Louise Gilmour, GMB Scotland secretary, said: “It was entirely predictable that a Tory would win this by-election by promising to protect the North Sea. The only thing more predictable is ministers at Westminster and Holyrood continuing to promise green jobs tomorrow while thousands of well-paid, highly skilled workers in oil and gas are being abandoned today. Their rushed and needless rundown of the North Sea is continuing despite an industrial catastrophe unfolding in plain sight.”
The union warned a Westminster committee last week of a cliff-edge “calamity” for jobs in the industry, with the pace of redundancies increasing at an alarming rate. GMB said it has been involved in 28 redundancy consultations so far this year compared to 11 in the same period in 2025, and pointed out that for every worker formally made redundant, another two jobs are quietly lost offshore and in supply chains, such as casual workers. A previous Robert Gordon University study forecast 200 jobs being lost in oil, gas and related industries every week for the next five years.

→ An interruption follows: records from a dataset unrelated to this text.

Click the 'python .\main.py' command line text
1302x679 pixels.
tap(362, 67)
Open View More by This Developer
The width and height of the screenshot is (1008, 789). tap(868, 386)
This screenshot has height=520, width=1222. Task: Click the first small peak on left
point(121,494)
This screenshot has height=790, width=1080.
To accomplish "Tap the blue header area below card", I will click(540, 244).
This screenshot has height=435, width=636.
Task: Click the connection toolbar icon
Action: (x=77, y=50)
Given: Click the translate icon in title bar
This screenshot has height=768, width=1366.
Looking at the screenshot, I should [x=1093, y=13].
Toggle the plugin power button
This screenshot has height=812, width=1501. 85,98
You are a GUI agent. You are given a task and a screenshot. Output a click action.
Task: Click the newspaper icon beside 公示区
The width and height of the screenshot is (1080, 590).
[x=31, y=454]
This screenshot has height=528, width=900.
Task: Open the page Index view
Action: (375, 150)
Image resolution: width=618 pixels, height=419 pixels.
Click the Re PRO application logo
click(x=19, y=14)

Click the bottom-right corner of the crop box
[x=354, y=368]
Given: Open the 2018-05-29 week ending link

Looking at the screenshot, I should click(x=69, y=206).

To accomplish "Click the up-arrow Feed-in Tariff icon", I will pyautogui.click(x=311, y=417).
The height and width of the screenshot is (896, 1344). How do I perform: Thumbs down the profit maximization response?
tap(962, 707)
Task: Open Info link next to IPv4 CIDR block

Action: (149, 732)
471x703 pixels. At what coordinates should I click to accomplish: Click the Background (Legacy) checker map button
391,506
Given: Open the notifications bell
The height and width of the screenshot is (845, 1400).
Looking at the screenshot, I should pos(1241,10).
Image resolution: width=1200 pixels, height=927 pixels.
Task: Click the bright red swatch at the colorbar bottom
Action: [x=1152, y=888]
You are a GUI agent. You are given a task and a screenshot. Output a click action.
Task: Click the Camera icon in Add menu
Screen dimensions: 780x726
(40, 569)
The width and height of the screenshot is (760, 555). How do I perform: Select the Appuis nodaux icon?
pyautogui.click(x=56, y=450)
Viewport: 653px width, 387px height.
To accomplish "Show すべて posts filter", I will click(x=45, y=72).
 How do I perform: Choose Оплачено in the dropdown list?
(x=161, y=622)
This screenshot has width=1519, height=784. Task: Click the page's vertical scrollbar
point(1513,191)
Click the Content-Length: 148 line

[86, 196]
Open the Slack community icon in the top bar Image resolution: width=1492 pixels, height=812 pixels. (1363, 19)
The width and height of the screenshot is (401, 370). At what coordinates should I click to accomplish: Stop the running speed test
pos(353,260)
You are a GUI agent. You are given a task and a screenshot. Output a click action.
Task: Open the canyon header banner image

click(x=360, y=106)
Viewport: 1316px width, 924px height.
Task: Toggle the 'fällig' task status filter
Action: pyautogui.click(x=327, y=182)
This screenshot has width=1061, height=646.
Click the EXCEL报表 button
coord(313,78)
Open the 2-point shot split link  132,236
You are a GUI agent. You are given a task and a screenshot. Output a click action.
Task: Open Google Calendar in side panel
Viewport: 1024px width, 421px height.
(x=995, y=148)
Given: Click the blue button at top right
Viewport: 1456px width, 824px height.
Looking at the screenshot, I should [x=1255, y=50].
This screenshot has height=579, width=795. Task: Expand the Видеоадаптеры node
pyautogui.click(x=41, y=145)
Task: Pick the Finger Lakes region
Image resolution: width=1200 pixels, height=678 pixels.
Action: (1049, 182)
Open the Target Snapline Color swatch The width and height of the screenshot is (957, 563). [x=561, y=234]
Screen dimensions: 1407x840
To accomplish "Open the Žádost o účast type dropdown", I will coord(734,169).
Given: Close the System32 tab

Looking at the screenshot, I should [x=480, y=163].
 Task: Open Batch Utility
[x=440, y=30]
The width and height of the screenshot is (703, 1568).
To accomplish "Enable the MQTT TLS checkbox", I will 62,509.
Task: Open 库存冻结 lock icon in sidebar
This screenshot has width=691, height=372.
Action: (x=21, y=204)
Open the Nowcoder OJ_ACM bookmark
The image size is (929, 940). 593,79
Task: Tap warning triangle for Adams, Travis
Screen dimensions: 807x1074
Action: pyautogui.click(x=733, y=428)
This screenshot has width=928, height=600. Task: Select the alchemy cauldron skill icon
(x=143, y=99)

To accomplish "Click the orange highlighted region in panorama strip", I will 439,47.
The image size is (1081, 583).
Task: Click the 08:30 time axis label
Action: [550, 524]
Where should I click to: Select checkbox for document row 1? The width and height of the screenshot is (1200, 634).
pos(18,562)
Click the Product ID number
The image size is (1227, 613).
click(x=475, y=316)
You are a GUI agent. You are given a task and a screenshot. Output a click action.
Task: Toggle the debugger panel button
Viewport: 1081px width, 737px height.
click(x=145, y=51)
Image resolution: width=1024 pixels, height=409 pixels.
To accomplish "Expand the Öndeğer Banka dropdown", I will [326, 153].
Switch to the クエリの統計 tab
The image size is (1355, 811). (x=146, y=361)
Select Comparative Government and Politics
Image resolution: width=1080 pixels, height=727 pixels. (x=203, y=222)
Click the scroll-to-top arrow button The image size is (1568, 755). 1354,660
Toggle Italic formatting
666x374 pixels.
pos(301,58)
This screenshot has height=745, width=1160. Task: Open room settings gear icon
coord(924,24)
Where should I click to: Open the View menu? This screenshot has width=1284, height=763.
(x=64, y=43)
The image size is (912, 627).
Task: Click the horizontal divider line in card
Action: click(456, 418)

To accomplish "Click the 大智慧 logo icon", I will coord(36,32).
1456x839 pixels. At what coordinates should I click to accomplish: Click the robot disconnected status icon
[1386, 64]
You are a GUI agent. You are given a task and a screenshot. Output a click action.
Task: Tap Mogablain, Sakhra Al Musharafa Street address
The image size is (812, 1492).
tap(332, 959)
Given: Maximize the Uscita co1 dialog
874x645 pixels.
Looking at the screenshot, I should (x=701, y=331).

Unite general secretary Sharon Graham said: “The Aberdeen South result is a direct result of Labour policies on oil and gas, which have been an abject failure. The tin-eared approach to the concerns of workers, by letting go of one rope before we have hold of another, has been absolutely shameful. Unite will not accept a jobless transition. Until there is a credible plan for jobs the anti-North Sea policies must be consigned to the bin.”